Homem é preso em flagrante após movimentar quase R$ 289 mil obtidos em crédito para compra de veículo

A Polícia Civil de Pernambuco prendeu em flagrante, nesta quarta-feira (16), um homem de 36 anos, suspeito de apropriação indébita majorada. A prisão foi realizada por policiais da Delegacia do Ipsep, após investigação iniciada a partir de uma notícia-crime apresentada por uma instituição financeira do Recife.

De acordo com as investigações, coordenadas pelo delegado Bruno de Ugalde, o homem havia contratado junto à cooperativa uma cédula de crédito bancário no valor de R$ 288.917,00 para a aquisição de um veículo, que seria dado como garantia à instituição. Após uma falha no processo de transferência, ele teria movimentado e resgatado os valores, realizando transferências via pix para contas próprias e de terceiros.

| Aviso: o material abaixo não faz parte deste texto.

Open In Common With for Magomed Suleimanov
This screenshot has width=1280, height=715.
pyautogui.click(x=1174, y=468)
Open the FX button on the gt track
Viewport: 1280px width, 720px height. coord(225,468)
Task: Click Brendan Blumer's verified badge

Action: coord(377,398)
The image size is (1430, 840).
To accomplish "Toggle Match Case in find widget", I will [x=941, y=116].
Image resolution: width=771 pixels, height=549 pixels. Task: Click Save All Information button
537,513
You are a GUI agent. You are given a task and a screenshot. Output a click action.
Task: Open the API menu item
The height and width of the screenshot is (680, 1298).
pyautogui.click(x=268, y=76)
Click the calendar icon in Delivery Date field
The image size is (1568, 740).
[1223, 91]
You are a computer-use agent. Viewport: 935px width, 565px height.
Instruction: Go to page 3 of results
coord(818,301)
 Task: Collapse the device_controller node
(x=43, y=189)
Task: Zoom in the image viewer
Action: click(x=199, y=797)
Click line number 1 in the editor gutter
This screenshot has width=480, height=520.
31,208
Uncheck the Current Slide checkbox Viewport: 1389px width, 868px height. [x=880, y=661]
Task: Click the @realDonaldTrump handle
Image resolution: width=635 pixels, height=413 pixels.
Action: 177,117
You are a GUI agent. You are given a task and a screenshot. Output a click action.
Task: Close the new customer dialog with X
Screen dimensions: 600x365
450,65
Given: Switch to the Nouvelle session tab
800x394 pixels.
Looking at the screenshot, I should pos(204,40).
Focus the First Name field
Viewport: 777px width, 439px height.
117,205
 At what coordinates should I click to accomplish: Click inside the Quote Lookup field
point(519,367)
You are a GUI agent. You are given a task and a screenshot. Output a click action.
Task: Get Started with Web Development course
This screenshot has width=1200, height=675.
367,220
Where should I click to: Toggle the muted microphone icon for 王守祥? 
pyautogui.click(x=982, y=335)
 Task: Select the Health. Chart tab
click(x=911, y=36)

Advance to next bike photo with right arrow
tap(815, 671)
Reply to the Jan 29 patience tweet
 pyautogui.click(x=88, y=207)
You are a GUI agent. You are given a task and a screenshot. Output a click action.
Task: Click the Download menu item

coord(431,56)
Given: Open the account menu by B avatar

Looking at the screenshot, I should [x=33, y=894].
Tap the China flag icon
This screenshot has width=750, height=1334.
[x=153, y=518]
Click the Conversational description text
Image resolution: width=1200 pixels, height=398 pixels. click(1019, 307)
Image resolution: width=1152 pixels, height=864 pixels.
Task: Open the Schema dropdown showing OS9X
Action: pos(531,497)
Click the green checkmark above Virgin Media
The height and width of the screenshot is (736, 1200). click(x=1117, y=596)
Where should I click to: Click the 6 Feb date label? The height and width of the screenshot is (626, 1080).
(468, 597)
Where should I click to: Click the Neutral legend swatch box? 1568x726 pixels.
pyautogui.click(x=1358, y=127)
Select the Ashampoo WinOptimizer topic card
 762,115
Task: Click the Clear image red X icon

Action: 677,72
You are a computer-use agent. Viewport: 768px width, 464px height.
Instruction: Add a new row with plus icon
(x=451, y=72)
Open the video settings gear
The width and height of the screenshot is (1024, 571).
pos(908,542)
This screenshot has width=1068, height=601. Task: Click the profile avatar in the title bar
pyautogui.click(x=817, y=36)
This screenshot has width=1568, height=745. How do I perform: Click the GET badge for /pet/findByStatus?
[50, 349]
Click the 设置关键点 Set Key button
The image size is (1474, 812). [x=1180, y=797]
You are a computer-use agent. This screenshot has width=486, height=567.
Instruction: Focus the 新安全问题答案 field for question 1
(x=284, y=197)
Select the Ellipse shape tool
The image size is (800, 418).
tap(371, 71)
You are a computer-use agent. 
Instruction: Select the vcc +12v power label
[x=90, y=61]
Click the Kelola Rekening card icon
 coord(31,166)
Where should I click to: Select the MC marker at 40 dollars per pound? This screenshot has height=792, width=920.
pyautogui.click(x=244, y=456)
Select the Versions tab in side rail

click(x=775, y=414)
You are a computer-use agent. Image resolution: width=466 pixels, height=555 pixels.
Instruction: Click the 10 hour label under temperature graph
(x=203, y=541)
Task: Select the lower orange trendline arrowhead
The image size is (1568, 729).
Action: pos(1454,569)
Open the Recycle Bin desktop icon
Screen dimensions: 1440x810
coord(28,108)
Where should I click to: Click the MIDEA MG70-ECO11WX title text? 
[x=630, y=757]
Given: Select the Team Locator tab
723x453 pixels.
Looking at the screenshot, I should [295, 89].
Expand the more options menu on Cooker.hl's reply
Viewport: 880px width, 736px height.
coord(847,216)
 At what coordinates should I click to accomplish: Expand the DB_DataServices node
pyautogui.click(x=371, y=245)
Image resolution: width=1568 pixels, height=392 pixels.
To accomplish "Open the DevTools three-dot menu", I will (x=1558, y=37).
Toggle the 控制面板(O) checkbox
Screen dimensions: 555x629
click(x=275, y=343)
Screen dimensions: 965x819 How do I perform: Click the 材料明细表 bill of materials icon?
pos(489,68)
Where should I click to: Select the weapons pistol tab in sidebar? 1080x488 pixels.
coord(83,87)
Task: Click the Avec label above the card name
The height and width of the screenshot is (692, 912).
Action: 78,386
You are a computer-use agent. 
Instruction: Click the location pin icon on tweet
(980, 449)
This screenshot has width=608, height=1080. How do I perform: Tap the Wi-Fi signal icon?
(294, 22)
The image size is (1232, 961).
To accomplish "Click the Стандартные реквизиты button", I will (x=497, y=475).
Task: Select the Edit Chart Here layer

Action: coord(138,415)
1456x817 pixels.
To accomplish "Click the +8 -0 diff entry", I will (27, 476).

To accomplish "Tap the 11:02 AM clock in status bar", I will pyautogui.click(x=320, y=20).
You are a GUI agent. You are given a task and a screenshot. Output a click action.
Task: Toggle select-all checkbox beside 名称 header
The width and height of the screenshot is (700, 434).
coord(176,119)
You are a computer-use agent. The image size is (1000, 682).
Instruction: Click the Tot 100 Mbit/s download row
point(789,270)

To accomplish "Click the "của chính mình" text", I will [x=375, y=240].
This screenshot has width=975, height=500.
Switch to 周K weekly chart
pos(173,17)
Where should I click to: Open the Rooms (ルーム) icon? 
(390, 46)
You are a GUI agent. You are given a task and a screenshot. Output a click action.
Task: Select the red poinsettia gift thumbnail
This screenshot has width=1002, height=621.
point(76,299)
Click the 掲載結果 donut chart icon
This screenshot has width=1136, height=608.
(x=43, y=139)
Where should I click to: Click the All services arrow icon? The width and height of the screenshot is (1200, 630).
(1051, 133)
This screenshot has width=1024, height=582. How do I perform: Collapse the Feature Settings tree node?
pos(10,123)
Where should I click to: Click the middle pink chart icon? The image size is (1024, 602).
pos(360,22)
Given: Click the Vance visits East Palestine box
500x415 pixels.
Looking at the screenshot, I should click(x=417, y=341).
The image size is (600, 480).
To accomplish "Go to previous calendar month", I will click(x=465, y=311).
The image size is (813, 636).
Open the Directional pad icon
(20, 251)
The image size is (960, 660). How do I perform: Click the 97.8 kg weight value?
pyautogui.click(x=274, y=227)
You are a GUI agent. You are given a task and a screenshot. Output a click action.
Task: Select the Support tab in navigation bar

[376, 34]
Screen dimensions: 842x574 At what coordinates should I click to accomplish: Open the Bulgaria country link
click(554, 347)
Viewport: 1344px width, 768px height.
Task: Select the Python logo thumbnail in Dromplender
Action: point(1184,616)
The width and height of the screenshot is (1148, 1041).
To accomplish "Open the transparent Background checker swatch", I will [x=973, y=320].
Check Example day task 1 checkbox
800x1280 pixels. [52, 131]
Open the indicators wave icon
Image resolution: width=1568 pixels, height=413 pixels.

Segundo a apuração policial, o dinheiro não foi restituído à vítima nem utilizado para a finalidade prevista no contrato. Diante da informação de que o suspeito tentaria desfazer o negócio junto à concessionária, os policiais realizaram uma abordagem na agência do Recife.

Durante a abordagem, o homem apresentou versões contraditórias sobre o destino dos recursos. As diligências realizadas posteriormente confirmaram a impossibilidade de ressarcimento integral do valor à instituição financeira.

As investigações avançaram até um apartamento localizado no bairro do Janga, em Paulista, onde o suspeito residia. Diante da fundada suspeita de flagrante, os policiais ingressaram no imóvel e encontraram diversas maquinetas de cartão de crédito, centenas de cartões e três notebooks.

O material apreendido levantou a suspeita de que o apartamento pudesse estar sendo utilizado como uma espécie de central para a prática de estelionatos eletrônicos. O conteúdo encontrado será analisado no decorrer das investigações para esclarecer a possível participação do homem em outros crimes.

O suspeito foi conduzido à Delegacia do Ipsep, onde foi autuado em flagrante pelo crime de apropriação indébita majorada, previsto no artigo 168, § 1º, inciso I, do Código Penal. Após os procedimentos legais, ele foi recolhido e ficou à disposição da Justiça.